Glucose oxidase conjugated mPEG-MnFe2O4 nanoparticles for advanced chemodynamic, starvation and magnetic hyperthermia based synergistic cancer therapy
摘要
Cancer therapy continues to face major limitations, including poor tumor selectivity, hypoxia-associated resistance, insufficient reactive oxygen species (ROS) generation, and systemic toxicity of conventional chemotherapeutics. Magnetic nanoparticle-based platforms, particularly manganese ferrite (MnFe2O4), offer a promising solution due to their intrinsic magnetic responsiveness, catalytic activity, and potential for multifunctional therapeutic integration.

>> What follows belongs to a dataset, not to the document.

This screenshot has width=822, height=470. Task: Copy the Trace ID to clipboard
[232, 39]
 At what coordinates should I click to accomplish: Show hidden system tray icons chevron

However, achieving simultaneous tumor starvation, oxygen (O2) modulation, and efficient magnetic hyperthermia within a single nanoplatform remains a critical challenge in cancer nanomedicine. In this study, MnFe2O4 magnetic nanoparticles were synthesized by thermal decomposition method and subsequently functionalized with methoxy polyethylene glycol (mPEG) and glucose oxidase (GOx). Surface modification improved colloidal stability, as reflected by a reduction in hydrodynamic diameter from 184.9 nm to 132.6 nm and zeta potential shift from − 23.3 to − 26.2 mV after enzymatic conjugation. Under an alternating magnetic field, GOx@mPEG-MnFe2O4 nanoparticles achieved a high specific absorption rate (SAR) of 377 W/g, demonstrating efficient magnetic hyperthermia capability. Functionally, the nanoconjugates enabled synergistic therapy through glucose depletion, hydrogen peroxide decomposition with O2 evolution, hydroxyl radical (•OH) production, and intracellular glutathione depletion. Although overall ROS levels were moderately reduced in the final formulation, the coordinated therapeutic mechanisms significantly enhanced anticancer efficacy. In vitro studies confirmed excellent biocompatibility toward normal cells and 76.56% cytotoxicity against MCF-7 breast cancer cells, achieving up to 90% targeted therapeutic efficiency. This integrated nanoplatform effectively addresses hypoxia, metabolic adaptation, and limited therapeutic synergy, offering a promising strategy for advanced cancer treatment.